An overwhelming sense of doom threatened Maleah. She couldn’t allow the foreboding thoughts and feelings to deter her from what she had to do.
They continued along Reidsville Road until they reached GA-30W, the highway that would take them back to Vidalia.
“How about an early lunch?” Derek asked.
“I’m not hungry.”
“I am and you should be. You didn’t eat much breakfast.”
“I ate enough.”
“Think of yourself as a warrior preparing to go into battle tomorrow. You need to be in tiptop shape mentally and physically. You’re going to eat a decent lunch and dinner. And in the morning, you’re filling up on protein—bacon and eggs.”
Maleah groaned silently, but didn’t reply. She knew that Derek meant well, that he wasn’t trying to take control, that he really was thinking about helping her become battle ready for tomorrow morning’s confrontation with Browning.

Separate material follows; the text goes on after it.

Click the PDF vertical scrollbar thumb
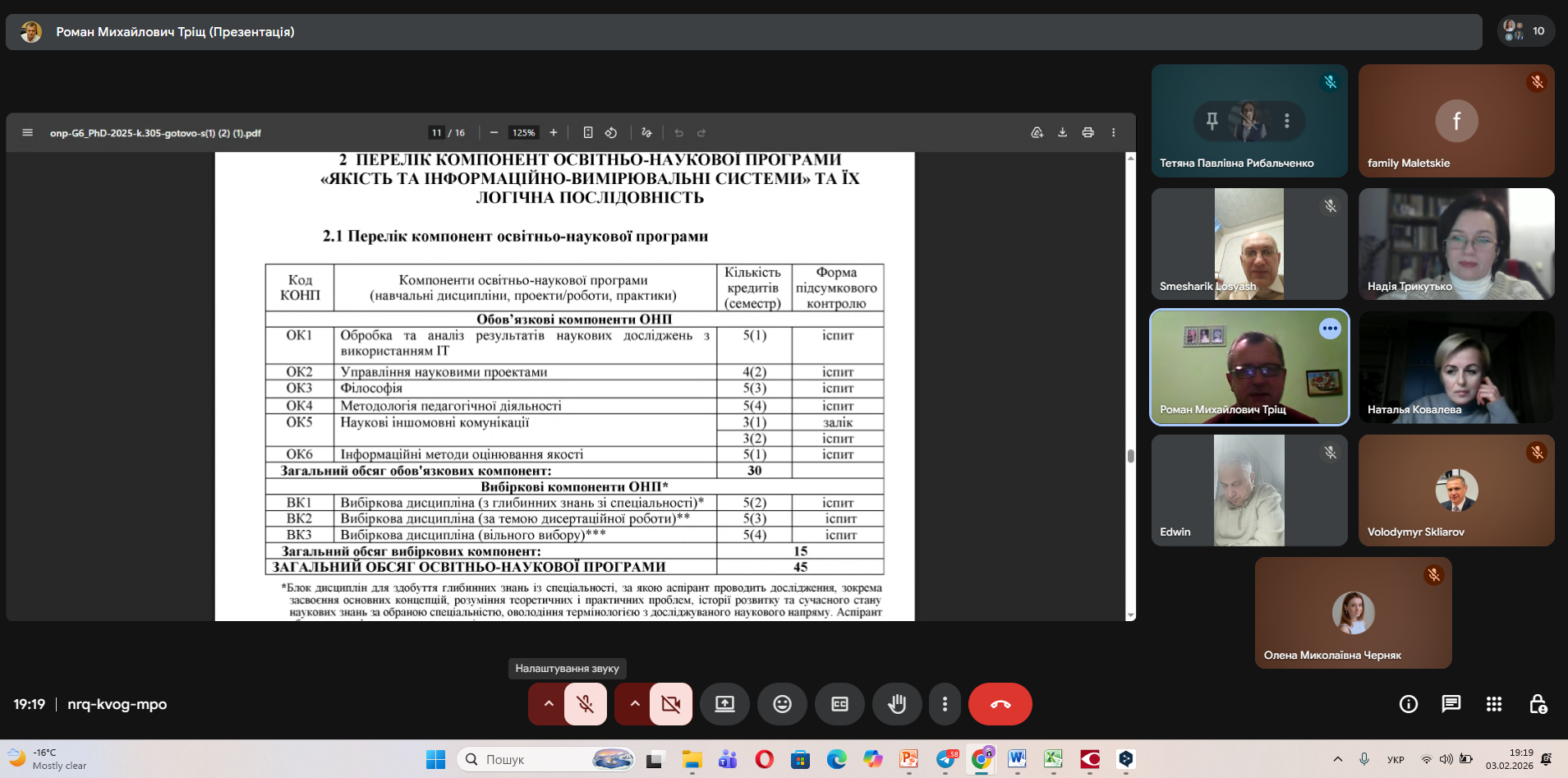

When she didn’t say anything for several minutes, he asked, “Giving me the silent treatment?”
“Huh?”
“You’re pissed that I dared to suggest—”
“You don’t suggest, Derek, you command.”
“Yeah, I suppose I do. Sorry about that. It’s just that taking care of you is part of my job.”
She practically stopped the SUV in the middle of the highway, slowing down so much that vehicles doing forty-five miles an hour flew past her.
“I shouldn’t have said that,” he told her. “I shouldn’t have put it in those precise words. Let me rephrase —”
“Don’t bother.”
Suddenly realizing that doing twenty-miles an hour on a major highway could be hazardous, Maleah returned the Chevy to the allowed speed limit.